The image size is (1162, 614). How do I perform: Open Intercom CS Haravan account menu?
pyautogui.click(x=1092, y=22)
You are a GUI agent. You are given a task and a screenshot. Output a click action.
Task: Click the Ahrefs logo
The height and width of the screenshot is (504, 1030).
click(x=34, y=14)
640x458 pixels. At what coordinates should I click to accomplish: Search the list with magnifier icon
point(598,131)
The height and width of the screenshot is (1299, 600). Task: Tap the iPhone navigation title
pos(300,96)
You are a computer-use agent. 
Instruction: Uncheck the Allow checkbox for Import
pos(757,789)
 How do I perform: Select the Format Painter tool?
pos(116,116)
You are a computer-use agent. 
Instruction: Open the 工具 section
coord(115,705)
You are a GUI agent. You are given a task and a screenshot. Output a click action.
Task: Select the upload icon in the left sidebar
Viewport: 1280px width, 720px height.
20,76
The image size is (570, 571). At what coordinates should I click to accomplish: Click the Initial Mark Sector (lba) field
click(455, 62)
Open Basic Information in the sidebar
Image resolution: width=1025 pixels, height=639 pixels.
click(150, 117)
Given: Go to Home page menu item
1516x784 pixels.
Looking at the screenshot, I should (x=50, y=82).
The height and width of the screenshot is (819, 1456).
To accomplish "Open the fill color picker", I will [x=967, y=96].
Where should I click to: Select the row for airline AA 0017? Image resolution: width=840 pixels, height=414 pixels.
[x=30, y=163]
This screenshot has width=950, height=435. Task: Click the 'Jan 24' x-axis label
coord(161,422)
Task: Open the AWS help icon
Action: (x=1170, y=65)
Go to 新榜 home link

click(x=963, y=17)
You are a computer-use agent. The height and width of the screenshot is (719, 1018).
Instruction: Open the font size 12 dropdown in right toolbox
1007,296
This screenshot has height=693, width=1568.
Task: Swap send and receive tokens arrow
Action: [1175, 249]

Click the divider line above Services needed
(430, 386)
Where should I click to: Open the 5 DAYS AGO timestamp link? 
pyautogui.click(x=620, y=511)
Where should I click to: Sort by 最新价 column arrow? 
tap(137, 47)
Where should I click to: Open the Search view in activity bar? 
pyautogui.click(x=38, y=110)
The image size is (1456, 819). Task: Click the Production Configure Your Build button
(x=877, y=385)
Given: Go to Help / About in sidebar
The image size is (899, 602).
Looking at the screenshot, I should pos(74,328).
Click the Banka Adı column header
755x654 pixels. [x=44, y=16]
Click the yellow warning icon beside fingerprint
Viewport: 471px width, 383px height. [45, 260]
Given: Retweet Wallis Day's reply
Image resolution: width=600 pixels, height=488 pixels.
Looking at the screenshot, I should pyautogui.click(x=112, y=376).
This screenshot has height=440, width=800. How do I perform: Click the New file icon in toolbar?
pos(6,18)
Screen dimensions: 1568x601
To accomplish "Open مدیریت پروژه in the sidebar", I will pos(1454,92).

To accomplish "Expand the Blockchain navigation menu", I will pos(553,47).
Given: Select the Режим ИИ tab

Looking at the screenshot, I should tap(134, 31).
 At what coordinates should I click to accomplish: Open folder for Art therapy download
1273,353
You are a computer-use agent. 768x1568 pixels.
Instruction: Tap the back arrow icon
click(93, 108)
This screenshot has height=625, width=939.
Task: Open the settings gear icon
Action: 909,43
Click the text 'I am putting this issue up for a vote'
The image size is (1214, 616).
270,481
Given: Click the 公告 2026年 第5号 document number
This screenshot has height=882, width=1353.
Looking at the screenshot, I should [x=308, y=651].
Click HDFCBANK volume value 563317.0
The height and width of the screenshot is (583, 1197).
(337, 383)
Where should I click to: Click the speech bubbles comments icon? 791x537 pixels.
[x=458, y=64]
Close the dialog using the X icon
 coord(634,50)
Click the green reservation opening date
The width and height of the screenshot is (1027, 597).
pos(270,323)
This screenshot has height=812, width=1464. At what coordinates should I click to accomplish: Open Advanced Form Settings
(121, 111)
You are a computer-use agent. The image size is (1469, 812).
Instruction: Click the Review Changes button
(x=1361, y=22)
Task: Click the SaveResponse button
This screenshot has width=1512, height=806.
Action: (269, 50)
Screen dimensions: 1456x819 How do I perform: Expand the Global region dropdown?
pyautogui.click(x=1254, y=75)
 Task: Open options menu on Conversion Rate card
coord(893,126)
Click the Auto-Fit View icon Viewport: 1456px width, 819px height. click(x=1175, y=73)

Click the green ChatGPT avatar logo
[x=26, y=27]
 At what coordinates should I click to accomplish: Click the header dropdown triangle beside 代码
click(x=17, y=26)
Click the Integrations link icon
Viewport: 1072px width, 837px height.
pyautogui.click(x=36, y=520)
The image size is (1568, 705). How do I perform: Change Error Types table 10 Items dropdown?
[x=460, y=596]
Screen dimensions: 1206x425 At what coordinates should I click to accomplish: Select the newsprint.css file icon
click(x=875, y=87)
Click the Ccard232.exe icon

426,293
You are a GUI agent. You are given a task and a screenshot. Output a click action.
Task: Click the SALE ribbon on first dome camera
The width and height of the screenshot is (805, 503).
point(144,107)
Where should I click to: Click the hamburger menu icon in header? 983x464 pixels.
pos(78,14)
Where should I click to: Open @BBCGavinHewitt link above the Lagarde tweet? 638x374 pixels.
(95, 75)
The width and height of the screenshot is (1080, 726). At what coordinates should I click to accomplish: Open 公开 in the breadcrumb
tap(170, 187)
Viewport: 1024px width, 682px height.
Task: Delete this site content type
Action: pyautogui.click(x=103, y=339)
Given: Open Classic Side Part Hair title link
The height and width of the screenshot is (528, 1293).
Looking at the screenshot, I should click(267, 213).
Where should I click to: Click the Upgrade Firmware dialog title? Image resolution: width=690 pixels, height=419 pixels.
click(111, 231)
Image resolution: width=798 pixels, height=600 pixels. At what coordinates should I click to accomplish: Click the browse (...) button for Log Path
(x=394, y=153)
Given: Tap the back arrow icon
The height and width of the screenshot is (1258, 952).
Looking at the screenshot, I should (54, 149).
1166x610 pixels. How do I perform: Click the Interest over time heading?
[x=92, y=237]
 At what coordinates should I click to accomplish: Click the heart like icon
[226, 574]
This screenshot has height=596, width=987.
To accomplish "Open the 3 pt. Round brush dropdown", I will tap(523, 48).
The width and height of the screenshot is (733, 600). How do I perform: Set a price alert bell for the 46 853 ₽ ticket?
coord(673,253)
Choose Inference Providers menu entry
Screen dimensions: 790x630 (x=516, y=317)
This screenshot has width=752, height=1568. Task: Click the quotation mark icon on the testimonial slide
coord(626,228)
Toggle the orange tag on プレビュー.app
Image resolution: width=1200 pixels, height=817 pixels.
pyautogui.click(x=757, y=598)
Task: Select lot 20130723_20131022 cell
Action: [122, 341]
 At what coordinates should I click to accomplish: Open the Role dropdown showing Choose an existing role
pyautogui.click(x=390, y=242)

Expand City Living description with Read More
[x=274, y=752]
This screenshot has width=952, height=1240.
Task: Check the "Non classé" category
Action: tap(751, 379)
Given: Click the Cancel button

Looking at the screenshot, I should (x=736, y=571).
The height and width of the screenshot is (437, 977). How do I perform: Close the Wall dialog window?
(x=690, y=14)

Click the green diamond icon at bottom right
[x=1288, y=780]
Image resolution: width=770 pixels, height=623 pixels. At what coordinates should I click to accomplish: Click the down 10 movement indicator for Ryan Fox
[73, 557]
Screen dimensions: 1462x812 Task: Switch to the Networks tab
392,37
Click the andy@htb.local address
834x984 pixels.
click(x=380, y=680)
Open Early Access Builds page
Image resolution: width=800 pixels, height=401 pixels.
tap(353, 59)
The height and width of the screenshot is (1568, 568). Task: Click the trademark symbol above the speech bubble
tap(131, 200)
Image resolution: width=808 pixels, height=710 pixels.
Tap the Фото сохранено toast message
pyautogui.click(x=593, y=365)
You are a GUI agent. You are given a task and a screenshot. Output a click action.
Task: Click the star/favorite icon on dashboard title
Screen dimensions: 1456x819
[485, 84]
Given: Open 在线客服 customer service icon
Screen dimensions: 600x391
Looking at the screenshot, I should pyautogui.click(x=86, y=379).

━━━━━━━━━━━━━━━━━━━━

GOAL - Reproduce verbatim the data between the line containing "Where should I click to: Open @BBCGavinHewitt" and the line containing "pyautogui.click(x=390, y=242)", inclusive.

SOLUTION -
Where should I click to: Open @BBCGavinHewitt link above the Lagarde tweet? 638x374 pixels.
(95, 75)
The width and height of the screenshot is (1080, 726). At what coordinates should I click to accomplish: Open 公开 in the breadcrumb
tap(170, 187)
Viewport: 1024px width, 682px height.
Task: Delete this site content type
Action: pyautogui.click(x=103, y=339)
Given: Open Classic Side Part Hair title link
The height and width of the screenshot is (528, 1293).
Looking at the screenshot, I should click(267, 213).
Where should I click to: Click the Upgrade Firmware dialog title? Image resolution: width=690 pixels, height=419 pixels.
click(111, 231)
Image resolution: width=798 pixels, height=600 pixels. At what coordinates should I click to accomplish: Click the browse (...) button for Log Path
(x=394, y=153)
Given: Tap the back arrow icon
The height and width of the screenshot is (1258, 952).
Looking at the screenshot, I should (54, 149).
1166x610 pixels. How do I perform: Click the Interest over time heading?
[x=92, y=237]
 At what coordinates should I click to accomplish: Click the heart like icon
[226, 574]
This screenshot has height=596, width=987.
To accomplish "Open the 3 pt. Round brush dropdown", I will tap(523, 48).
The width and height of the screenshot is (733, 600). How do I perform: Set a price alert bell for the 46 853 ₽ ticket?
coord(673,253)
Choose Inference Providers menu entry
Screen dimensions: 790x630 (x=516, y=317)
This screenshot has width=752, height=1568. Task: Click the quotation mark icon on the testimonial slide
coord(626,228)
Toggle the orange tag on プレビュー.app
Image resolution: width=1200 pixels, height=817 pixels.
pyautogui.click(x=757, y=598)
Task: Select lot 20130723_20131022 cell
Action: [122, 341]
 At what coordinates should I click to accomplish: Open the Role dropdown showing Choose an existing role
pyautogui.click(x=390, y=242)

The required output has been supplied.